Yesterday’s deal more than triples the original $1.8bn investment by the firms that bought OB from InBev during its period of aggressive divestments after buying Anheuser-Busch for $52bn in 2008.

“We are excited to invest in South Korea and to be working with the OB team again. OB will strengthen our position in the fast-growing Asia Pacific region and will become a significant contributor to our Asia Pacific Zone,” said InBev chief executive Carlos Brito.

The deal already pushes the value of Asian merger and acquisition (M&A) activity in 2014 to $6.1bn after only two deals, above last year’s $3.3bn (45 deals) and on track to beat 2011’s record of $19.8bn (69 deals).

“We are proud to have partnered with OB these past five years,” said KKR Asia partner Joseph Bae.

“The success experienced since 2009 is a testament to all the employees, and we are gratified to have invested in the company and supported the company’s growth.”

The $5.8bn price tag is around 11 times InBev’s 2013 earnings of $500m. The average price paid for brewery companies so far this year has been nearly 18 times, making the purchase relatively cheap.

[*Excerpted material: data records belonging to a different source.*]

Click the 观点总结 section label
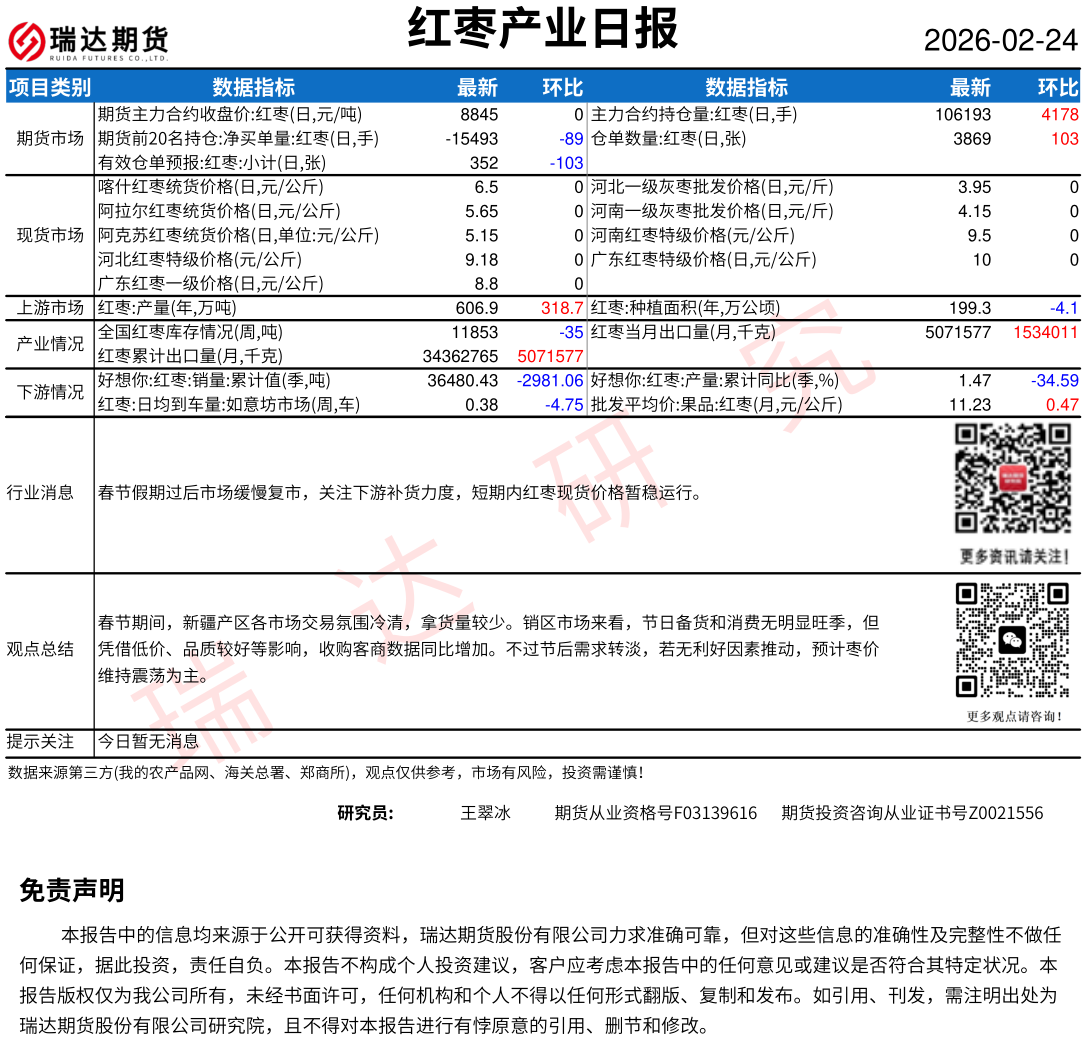Image resolution: width=1086 pixels, height=1039 pixels. (40, 649)
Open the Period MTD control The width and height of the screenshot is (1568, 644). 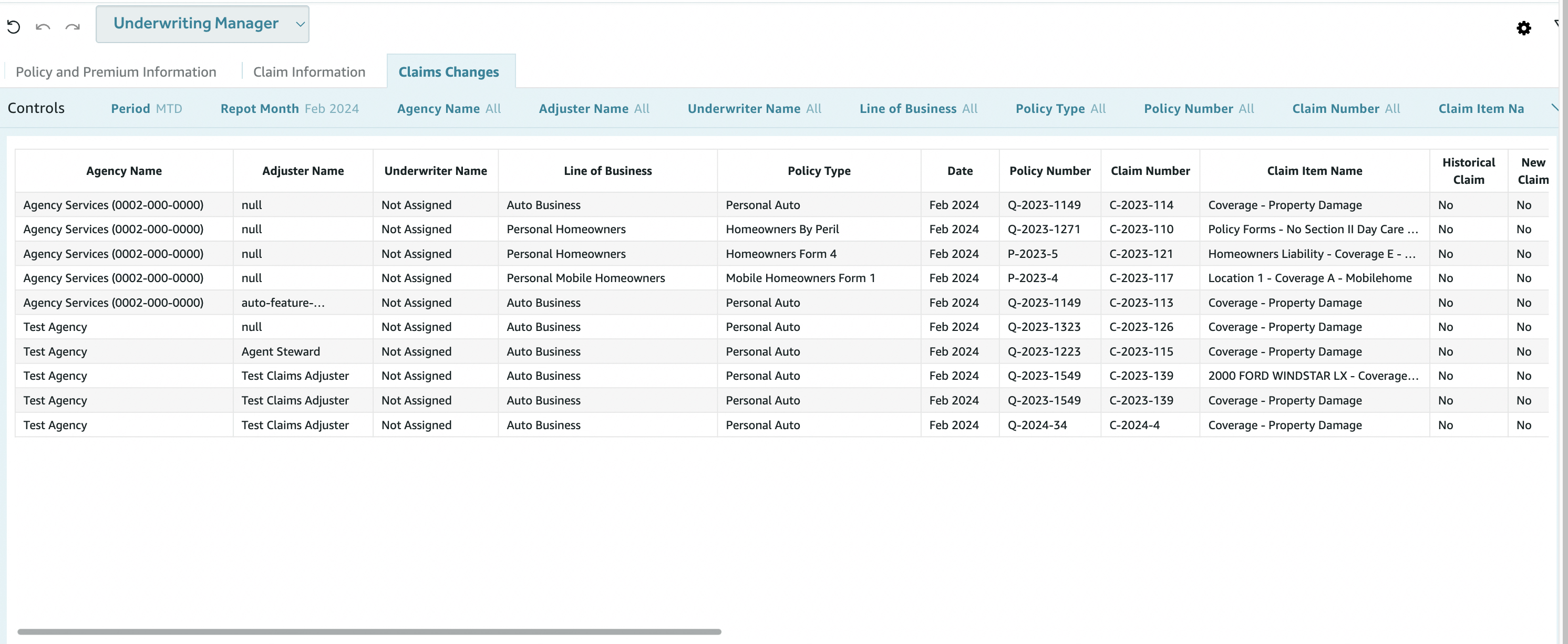(146, 108)
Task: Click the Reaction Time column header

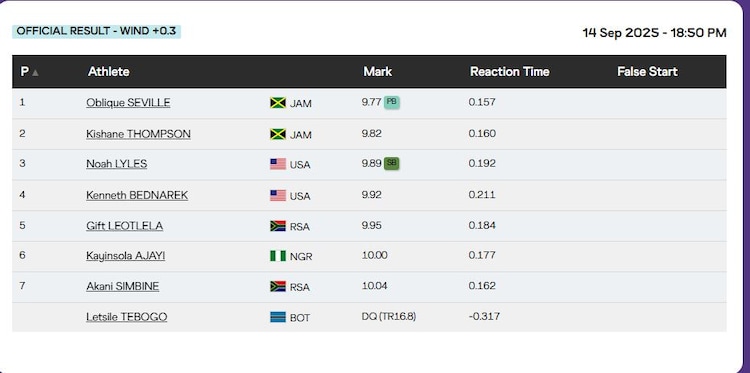Action: [x=509, y=72]
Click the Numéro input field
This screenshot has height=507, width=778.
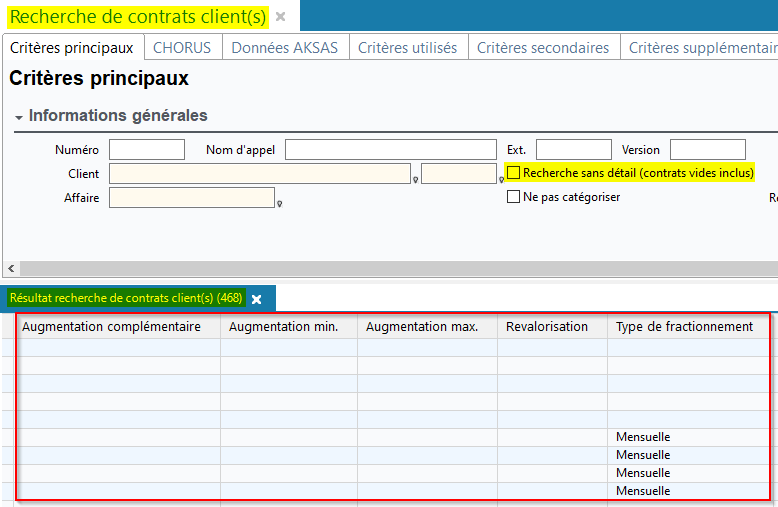(x=147, y=150)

More than 25 years since it launched the biggest buyout of all time, Kohlberg, Kravis & Roberts yesterday proved it still had the same old swagger to pull off record breaking deals. The $5.8bn sale of the South Korean beer maker is the biggest private equity exit in Asia on record, dwarfing the $3.3bn raised by Lone Star Funds when it sold its 51 per cent stake in Korea Exchange Bank in November 2010. On a global scale it comes in the top 30 exits of all time, in a list dominated by US sales. KKR’s engineering of the deal helped deliver a healthy return on the company’s original investment, which it made from a $4bn war chest raised in 2007 to target Asian companies. It originally stumped up $800m from the $4bn cash pile, plus about $750m of loans provided by banks and a $300m loan from AB InBev itself to take control of Oriental Brewery in 2009. In a surprise move, it then sold half of its equity stake to an Asian-focused buyout house Affinity Equity Partners for $400m, plus half of the debt obligations. Under the terms of the deal struck in 2009, AB InBev had the right to buy the company back after five years at a multiple of 11 times earnings, which gave yesterday’s sale price of $5.8bn. KKR will receive half of the proceeds along with Affinity. It will also return $320m of cash back to AB InBev as part of the transaction. The deal is another feather in the cap for KKR’s man in Asia, Joe Bae (right), tipped as a future leader of the firm. He recently helped raise a second war chest for KKR in Asia, this time collecting $6bn from investors. Attaching the accolade of Asia’s biggest ever sale to his first fund is a landmark his second fund will hope to follow – and put him in pole position at KKR.